Fuel Poverty and Renewables
Of course, where the Greek case is of relevance is to broader debates about rising fuel costs and their distributional impact. One of the main thrusts of Lomborg’s piece that we haven’t yet discussed is that increasing fuel costs hit the poor harder than the rich. This is undoubtedly true – energy consumption for the poor is much more inelastic than for the rich.
But the important question this raises, from the perspectives of renewables, is how far renewables account for increasing energy prices. There is clearly a huge range of factors accounting for energy prices. Market prices for crude oil and natural gas are one important driver. When Lomborg wrote his article, the crude oil price was over $100 per barrel, having broken the $50 mark for the first time since 1985 in July 2004 (excluding a brief spike during the First Gulf War).

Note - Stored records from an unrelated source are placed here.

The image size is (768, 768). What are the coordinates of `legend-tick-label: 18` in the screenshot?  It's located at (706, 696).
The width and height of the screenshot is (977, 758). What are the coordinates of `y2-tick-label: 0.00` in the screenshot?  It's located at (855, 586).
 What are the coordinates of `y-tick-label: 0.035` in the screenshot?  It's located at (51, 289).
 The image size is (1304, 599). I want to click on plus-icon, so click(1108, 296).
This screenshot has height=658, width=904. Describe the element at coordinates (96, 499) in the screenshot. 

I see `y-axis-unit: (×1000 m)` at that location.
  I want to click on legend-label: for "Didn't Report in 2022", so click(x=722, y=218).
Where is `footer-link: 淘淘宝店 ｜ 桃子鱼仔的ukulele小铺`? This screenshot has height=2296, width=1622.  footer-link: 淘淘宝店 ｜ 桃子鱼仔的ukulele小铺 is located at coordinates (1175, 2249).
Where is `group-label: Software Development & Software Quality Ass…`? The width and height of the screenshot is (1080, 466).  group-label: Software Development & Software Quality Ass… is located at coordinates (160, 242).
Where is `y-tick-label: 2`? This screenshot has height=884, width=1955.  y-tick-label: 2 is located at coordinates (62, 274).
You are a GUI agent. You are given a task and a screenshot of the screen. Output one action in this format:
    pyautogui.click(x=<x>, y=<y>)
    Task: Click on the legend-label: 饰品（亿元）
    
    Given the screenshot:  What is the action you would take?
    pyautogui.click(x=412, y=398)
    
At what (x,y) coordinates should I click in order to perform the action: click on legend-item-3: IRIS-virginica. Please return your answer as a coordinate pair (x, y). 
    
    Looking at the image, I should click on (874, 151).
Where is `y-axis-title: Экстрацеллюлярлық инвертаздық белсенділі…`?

Lack of effective competition in the energy supply market can also contribute to high prices. Indeed, the source that Lomborg uses for his account of Greece cites an explanation for the country’s high prices in a monopolistic law that protect the country’s two refining companies from competition. A recent study from Cambridge University’s Energy Policy Research Group found that an Ofgem initiative to reduce regional price discrimination had the counterproductive effect of reducing competition at a cost of £1 billion to consumers. These are both cases of apparently poor policies that are negatively affecting fuel prices. But they have nothing to do with renewables.
None of these issues get mentioned in Lomborg’s account. The clear implication instead is that fuel prices are driven primarily by renewables subsidies.
To conclude, energy prices have been rising in the developed world, and this has had a severe deleterious effect, particularly on the poor. This is indisputable. But to lay the blame at the feet of subsidies for renewables, as Lomborg does, is unjustifiable. In order to even begin to justify such a claim, one would at least need to quantify the contribution of renewable subsidies to increasing prices. This is something Lomborg consistently refuses to do in this piece. My own attempts have suggested a relatively small proportion of increasing costs can be blamed on renewable subsidies.
Critics of Lomborg stand accused of ‘ideological hysteria’. It seems to me on the basis of this analysis that this accusation, if anything, should be pointed in the other direction.
 If any readers can provide a source for this claim, I will happily update this post.